Netflix Giving Disc the Cold Shoulder?30 Mar, 2011 By: Erik Gruenwedel
Netflix’s quest to become a streaming juggernaut apparently is coming at the expense of discs, including offering catalog movies and TV shows the online disc rental pioneer once staked its claim on.
Since launching a streaming-only option last year and raising the monthly price to disc subscribers, Netflix has quietly begun downsizing disc acquisitions of newly released vintage movies and TV shows (notably on Blu-ray Disc), in addition to not replacing damaged current physical inventories, observers say.
In doing so, Netflix appears to be alienating the very user base steadily grown throughout the past 10 years that was indifferent to 28-day embargoes and must-have street date releases so vital to kiosk vendors.

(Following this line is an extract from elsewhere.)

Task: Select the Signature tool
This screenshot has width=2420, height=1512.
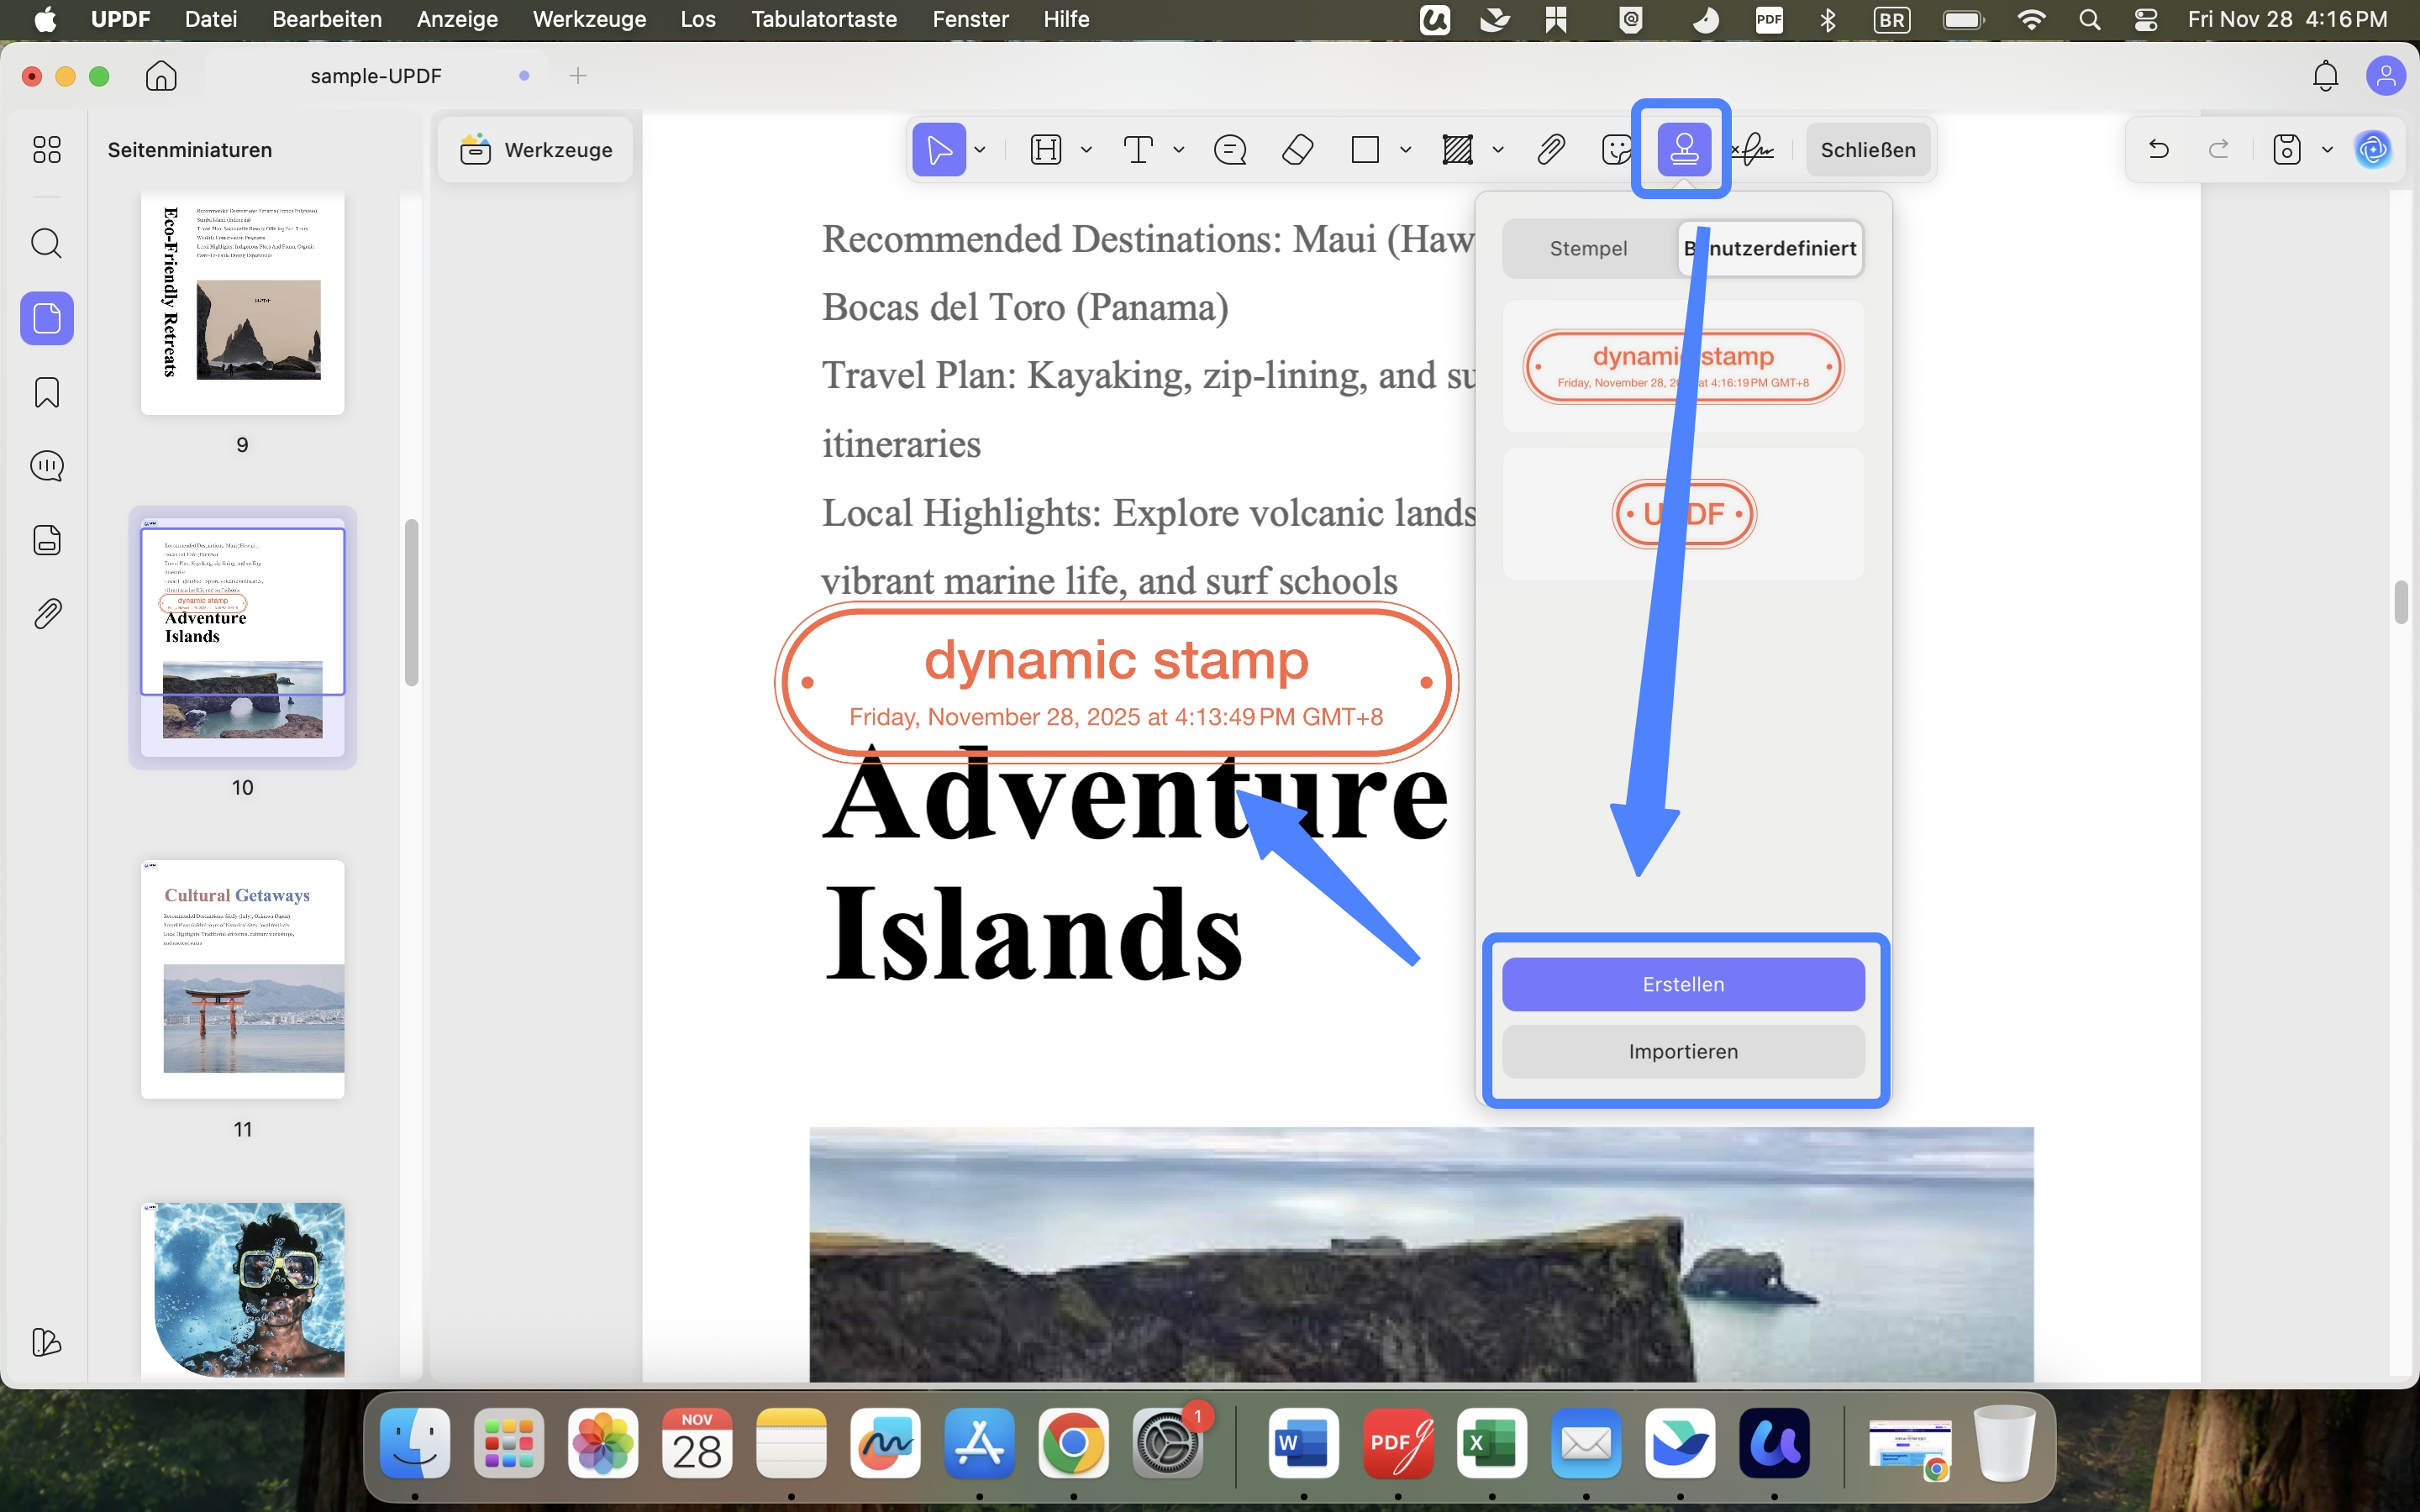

Stephen Bowie, who writes a blog about classic TV programs, and counts himself an ardent Netflix subscriber, says the once “mighty stream” of classic disc releases available to subscribers has been reduced to a “trickle.”
Specifically, Bowie is referring to eclectic titles mainstream viewers usually avoid, yet often are sought by Netflix’s highly-educated, above-average income subscribers. As an example, Bowie cited a recent list of classic movies from the New York Times he says are nowhere to be found on Netflix.
They include Luchino Visconti’s Technicolor melodrama Senso (Criterion); Fellini’s I Clowns and the Fernando Di Leo Collection of Italian crime movies (Raro/Entertainment One); film noir classic The Prowler (VCI); remastered Roger Corman sci-fi flicks Not of This Earth and War of the Satellites (Shout! Factory); and a Rita Hayworth set (Sony Pictures) including the DVD debuts of Miss Sadie Thompson and Salome.
Bowie said the same reality faces recent DVD releases of “The Rockford Files, “The Donna Reed Show,” “Route 66,” “The Lucy Show” and “Vega$.” Seasons of the original “Hawaii Five-O,” “Murder She Wrote,” “The Outer Limits” and “Father Knows Best,” which Netflix typically carried, have vanished as well.
Bowie said “The Twilight Zone” and recent seasons of “C.S.I.” also are not available on Blu-ray, a format to which he claims Netflix has developed “a particular aversion.”
“What does infuriate me is that Netflix is abandoning DVD before it should, and that it has not been honest with its customers in this regard,” Bowie wrote.
To be fair, Netflix has been forthcoming about its transition to digital at the expense of digital. CEO Reed Hastings in analyst calls has repeatedly stressed the company’s focus and resources on streaming. Indeed, at an investor event last December, Hastings famously said that “98% of management's attention is on streaming and only 2% is paying attention to DVD.”
Regardless, reaction from Netflix subscribers on HackingNetflix.com (which management follows) was overwhelmingly negative toward the changes.
“Considering I downgraded to a one [disc] out at a time plan and started a supplementary Blockbuster account to watch a number of Blu-ray titles Netflix hasn't been buying, I would say the availability is not as good as it could be,” David wrote.
“I used to be exclusively Netflix. ... Nowadays I'm Netflix (one disc with streaming), DVDs by Mail (Comcast and Blockbuster’s joint venture), Redbox, Family Video and my local library,” Jay wrote.
“Netflix doesn't have the streaming titles to justify shifting focus over there,” wrote Joe. “They have stopped caring as much about DVDs and Blu-rays, and it really shows.”
A Netflix spokesperson was not immediately available for comment.